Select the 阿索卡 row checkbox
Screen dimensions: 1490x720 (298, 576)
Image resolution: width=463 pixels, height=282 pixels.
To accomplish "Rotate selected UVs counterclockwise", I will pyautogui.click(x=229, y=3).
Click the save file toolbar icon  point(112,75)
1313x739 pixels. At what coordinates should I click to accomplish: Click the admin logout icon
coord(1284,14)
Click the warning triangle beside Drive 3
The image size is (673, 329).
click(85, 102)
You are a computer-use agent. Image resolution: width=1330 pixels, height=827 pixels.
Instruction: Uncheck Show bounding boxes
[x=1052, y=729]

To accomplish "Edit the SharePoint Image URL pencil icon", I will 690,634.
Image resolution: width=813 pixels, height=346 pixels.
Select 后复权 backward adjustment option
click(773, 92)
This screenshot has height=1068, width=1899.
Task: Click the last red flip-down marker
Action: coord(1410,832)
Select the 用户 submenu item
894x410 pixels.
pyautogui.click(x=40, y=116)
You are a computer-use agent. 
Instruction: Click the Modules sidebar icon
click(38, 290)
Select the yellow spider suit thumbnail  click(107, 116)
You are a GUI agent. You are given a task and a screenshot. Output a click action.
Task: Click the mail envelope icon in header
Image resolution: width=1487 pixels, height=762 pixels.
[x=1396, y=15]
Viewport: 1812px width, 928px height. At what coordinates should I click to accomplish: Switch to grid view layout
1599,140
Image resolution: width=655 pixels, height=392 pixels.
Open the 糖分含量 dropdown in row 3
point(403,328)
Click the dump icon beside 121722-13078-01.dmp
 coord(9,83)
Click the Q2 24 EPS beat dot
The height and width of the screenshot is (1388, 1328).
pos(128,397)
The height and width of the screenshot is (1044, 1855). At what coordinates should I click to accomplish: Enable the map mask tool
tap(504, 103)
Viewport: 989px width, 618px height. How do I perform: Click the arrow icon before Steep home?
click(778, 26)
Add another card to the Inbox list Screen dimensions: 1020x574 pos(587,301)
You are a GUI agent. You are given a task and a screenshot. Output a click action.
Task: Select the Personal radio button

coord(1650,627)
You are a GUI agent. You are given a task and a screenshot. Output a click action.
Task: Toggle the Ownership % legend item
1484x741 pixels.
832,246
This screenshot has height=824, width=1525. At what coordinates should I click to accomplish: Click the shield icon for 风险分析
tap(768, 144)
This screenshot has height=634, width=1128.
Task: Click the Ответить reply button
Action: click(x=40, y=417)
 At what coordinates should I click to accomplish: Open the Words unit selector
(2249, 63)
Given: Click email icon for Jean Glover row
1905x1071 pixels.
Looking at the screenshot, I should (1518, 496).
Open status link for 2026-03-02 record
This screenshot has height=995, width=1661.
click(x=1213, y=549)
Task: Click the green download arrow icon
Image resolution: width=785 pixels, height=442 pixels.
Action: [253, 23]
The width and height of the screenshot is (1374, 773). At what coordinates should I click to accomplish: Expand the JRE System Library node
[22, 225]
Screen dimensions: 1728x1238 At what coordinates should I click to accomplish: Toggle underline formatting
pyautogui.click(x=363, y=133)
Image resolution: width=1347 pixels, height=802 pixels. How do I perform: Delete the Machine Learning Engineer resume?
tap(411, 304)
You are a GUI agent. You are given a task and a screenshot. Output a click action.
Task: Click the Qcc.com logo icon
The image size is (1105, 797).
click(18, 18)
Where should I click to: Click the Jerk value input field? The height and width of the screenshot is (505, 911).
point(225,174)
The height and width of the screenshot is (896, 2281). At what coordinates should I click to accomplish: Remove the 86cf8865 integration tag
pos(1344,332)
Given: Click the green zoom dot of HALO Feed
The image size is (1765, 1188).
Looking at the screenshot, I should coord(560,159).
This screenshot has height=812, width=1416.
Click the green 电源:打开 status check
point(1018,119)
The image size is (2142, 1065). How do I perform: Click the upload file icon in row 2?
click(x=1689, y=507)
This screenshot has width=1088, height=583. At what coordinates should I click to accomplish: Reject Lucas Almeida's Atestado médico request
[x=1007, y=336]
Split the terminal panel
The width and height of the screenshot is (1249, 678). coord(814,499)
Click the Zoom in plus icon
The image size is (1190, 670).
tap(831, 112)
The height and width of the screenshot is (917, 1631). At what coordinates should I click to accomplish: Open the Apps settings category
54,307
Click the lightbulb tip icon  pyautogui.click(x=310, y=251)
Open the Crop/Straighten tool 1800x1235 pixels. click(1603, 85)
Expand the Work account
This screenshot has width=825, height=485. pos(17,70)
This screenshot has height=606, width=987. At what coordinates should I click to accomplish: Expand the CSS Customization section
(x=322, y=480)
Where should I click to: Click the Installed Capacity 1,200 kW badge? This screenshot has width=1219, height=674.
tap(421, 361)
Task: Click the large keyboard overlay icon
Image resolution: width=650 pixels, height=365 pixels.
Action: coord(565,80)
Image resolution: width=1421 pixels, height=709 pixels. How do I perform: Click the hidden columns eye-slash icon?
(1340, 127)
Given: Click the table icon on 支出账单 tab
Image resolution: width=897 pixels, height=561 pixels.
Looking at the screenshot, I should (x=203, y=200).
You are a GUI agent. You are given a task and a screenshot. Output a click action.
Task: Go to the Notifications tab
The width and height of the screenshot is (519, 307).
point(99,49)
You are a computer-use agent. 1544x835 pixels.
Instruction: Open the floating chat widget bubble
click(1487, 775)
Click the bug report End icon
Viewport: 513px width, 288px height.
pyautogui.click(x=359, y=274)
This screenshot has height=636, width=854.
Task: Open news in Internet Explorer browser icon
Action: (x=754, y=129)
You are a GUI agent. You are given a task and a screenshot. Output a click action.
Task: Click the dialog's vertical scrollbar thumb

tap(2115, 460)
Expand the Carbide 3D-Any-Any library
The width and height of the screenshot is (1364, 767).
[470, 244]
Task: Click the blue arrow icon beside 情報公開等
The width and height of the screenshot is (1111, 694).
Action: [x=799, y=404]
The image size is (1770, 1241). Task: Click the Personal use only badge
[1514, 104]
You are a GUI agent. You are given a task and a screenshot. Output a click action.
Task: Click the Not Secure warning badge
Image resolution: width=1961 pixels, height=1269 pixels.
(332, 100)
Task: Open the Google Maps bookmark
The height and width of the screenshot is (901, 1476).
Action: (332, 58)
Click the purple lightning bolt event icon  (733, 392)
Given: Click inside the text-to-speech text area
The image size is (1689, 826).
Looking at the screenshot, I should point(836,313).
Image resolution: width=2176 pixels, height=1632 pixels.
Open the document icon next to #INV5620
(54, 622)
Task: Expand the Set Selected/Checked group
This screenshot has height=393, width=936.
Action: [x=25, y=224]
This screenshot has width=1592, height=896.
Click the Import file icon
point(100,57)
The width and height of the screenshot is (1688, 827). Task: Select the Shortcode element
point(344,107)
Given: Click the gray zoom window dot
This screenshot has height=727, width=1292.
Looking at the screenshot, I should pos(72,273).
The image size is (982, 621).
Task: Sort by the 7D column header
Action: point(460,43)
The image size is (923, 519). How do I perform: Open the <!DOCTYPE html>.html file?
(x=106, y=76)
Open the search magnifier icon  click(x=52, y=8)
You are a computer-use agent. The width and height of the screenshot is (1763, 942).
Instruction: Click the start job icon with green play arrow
•••••
> _Action item_: Repeat the listing above word for word, with no line missing.

> _Response to the exercise_:
Select the 阿索卡 row checkbox
Screen dimensions: 1490x720 (298, 576)
Image resolution: width=463 pixels, height=282 pixels.
To accomplish "Rotate selected UVs counterclockwise", I will pyautogui.click(x=229, y=3).
Click the save file toolbar icon  point(112,75)
1313x739 pixels. At what coordinates should I click to accomplish: Click the admin logout icon
coord(1284,14)
Click the warning triangle beside Drive 3
The image size is (673, 329).
click(85, 102)
You are a computer-use agent. Image resolution: width=1330 pixels, height=827 pixels.
Instruction: Uncheck Show bounding boxes
[x=1052, y=729]

To accomplish "Edit the SharePoint Image URL pencil icon", I will 690,634.
Image resolution: width=813 pixels, height=346 pixels.
Select 后复权 backward adjustment option
click(773, 92)
This screenshot has height=1068, width=1899.
Task: Click the last red flip-down marker
Action: coord(1410,832)
Select the 用户 submenu item
894x410 pixels.
pyautogui.click(x=40, y=116)
You are a computer-use agent. 
Instruction: Click the Modules sidebar icon
click(38, 290)
Select the yellow spider suit thumbnail  click(107, 116)
You are a GUI agent. You are given a task and a screenshot. Output a click action.
Task: Click the mail envelope icon in header
Image resolution: width=1487 pixels, height=762 pixels.
[x=1396, y=15]
Viewport: 1812px width, 928px height. At what coordinates should I click to accomplish: Switch to grid view layout
1599,140
Image resolution: width=655 pixels, height=392 pixels.
Open the 糖分含量 dropdown in row 3
point(403,328)
Click the dump icon beside 121722-13078-01.dmp
 coord(9,83)
Click the Q2 24 EPS beat dot
The height and width of the screenshot is (1388, 1328).
pos(128,397)
The height and width of the screenshot is (1044, 1855). At what coordinates should I click to accomplish: Enable the map mask tool
tap(504, 103)
Viewport: 989px width, 618px height. How do I perform: Click the arrow icon before Steep home?
click(778, 26)
Add another card to the Inbox list Screen dimensions: 1020x574 pos(587,301)
You are a GUI agent. You are given a task and a screenshot. Output a click action.
Task: Select the Personal radio button

coord(1650,627)
You are a GUI agent. You are given a task and a screenshot. Output a click action.
Task: Toggle the Ownership % legend item
1484x741 pixels.
832,246
This screenshot has height=824, width=1525. At what coordinates should I click to accomplish: Click the shield icon for 风险分析
tap(768, 144)
This screenshot has height=634, width=1128.
Task: Click the Ответить reply button
Action: click(x=40, y=417)
 At what coordinates should I click to accomplish: Open the Words unit selector
(2249, 63)
Given: Click email icon for Jean Glover row
1905x1071 pixels.
Looking at the screenshot, I should (1518, 496).
Open status link for 2026-03-02 record
This screenshot has height=995, width=1661.
click(x=1213, y=549)
Task: Click the green download arrow icon
Image resolution: width=785 pixels, height=442 pixels.
Action: [253, 23]
The width and height of the screenshot is (1374, 773). At what coordinates should I click to accomplish: Expand the JRE System Library node
[22, 225]
Screen dimensions: 1728x1238 At what coordinates should I click to accomplish: Toggle underline formatting
pyautogui.click(x=363, y=133)
Image resolution: width=1347 pixels, height=802 pixels. How do I perform: Delete the Machine Learning Engineer resume?
tap(411, 304)
You are a GUI agent. You are given a task and a screenshot. Output a click action.
Task: Click the Qcc.com logo icon
The image size is (1105, 797).
click(18, 18)
Where should I click to: Click the Jerk value input field? The height and width of the screenshot is (505, 911).
point(225,174)
The height and width of the screenshot is (896, 2281). At what coordinates should I click to accomplish: Remove the 86cf8865 integration tag
pos(1344,332)
Given: Click the green zoom dot of HALO Feed
The image size is (1765, 1188).
Looking at the screenshot, I should coord(560,159).
This screenshot has height=812, width=1416.
Click the green 电源:打开 status check
point(1018,119)
The image size is (2142, 1065). How do I perform: Click the upload file icon in row 2?
click(x=1689, y=507)
This screenshot has width=1088, height=583. At what coordinates should I click to accomplish: Reject Lucas Almeida's Atestado médico request
[x=1007, y=336]
Split the terminal panel
The width and height of the screenshot is (1249, 678). coord(814,499)
Click the Zoom in plus icon
The image size is (1190, 670).
tap(831, 112)
The height and width of the screenshot is (917, 1631). At what coordinates should I click to accomplish: Open the Apps settings category
54,307
Click the lightbulb tip icon  pyautogui.click(x=310, y=251)
Open the Crop/Straighten tool 1800x1235 pixels. click(1603, 85)
Expand the Work account
This screenshot has width=825, height=485. pos(17,70)
This screenshot has height=606, width=987. At what coordinates should I click to accomplish: Expand the CSS Customization section
(x=322, y=480)
Where should I click to: Click the Installed Capacity 1,200 kW badge? This screenshot has width=1219, height=674.
tap(421, 361)
Task: Click the large keyboard overlay icon
Image resolution: width=650 pixels, height=365 pixels.
Action: coord(565,80)
Image resolution: width=1421 pixels, height=709 pixels. How do I perform: Click the hidden columns eye-slash icon?
(1340, 127)
Given: Click the table icon on 支出账单 tab
Image resolution: width=897 pixels, height=561 pixels.
Looking at the screenshot, I should (x=203, y=200).
You are a GUI agent. You are given a task and a screenshot. Output a click action.
Task: Go to the Notifications tab
The width and height of the screenshot is (519, 307).
point(99,49)
You are a computer-use agent. 1544x835 pixels.
Instruction: Open the floating chat widget bubble
click(1487, 775)
Click the bug report End icon
Viewport: 513px width, 288px height.
pyautogui.click(x=359, y=274)
This screenshot has height=636, width=854.
Task: Open news in Internet Explorer browser icon
Action: (x=754, y=129)
You are a GUI agent. You are given a task and a screenshot. Output a click action.
Task: Click the dialog's vertical scrollbar thumb

tap(2115, 460)
Expand the Carbide 3D-Any-Any library
The width and height of the screenshot is (1364, 767).
[470, 244]
Task: Click the blue arrow icon beside 情報公開等
The width and height of the screenshot is (1111, 694).
Action: [x=799, y=404]
The image size is (1770, 1241). Task: Click the Personal use only badge
[1514, 104]
You are a GUI agent. You are given a task and a screenshot. Output a click action.
Task: Click the Not Secure warning badge
Image resolution: width=1961 pixels, height=1269 pixels.
(332, 100)
Task: Open the Google Maps bookmark
The height and width of the screenshot is (901, 1476).
Action: (332, 58)
Click the purple lightning bolt event icon  (733, 392)
Given: Click inside the text-to-speech text area
The image size is (1689, 826).
Looking at the screenshot, I should point(836,313).
Image resolution: width=2176 pixels, height=1632 pixels.
Open the document icon next to #INV5620
(54, 622)
Task: Expand the Set Selected/Checked group
This screenshot has height=393, width=936.
Action: [x=25, y=224]
This screenshot has width=1592, height=896.
Click the Import file icon
point(100,57)
The width and height of the screenshot is (1688, 827). Task: Select the Shortcode element
point(344,107)
Given: Click the gray zoom window dot
This screenshot has height=727, width=1292.
Looking at the screenshot, I should pos(72,273).
The image size is (982, 621).
Task: Sort by the 7D column header
Action: point(460,43)
The image size is (923, 519). How do I perform: Open the <!DOCTYPE html>.html file?
(x=106, y=76)
Open the search magnifier icon  click(x=52, y=8)
You are a computer-use agent. The width and height of the screenshot is (1763, 942).
Instruction: Click the start job icon with green play arrow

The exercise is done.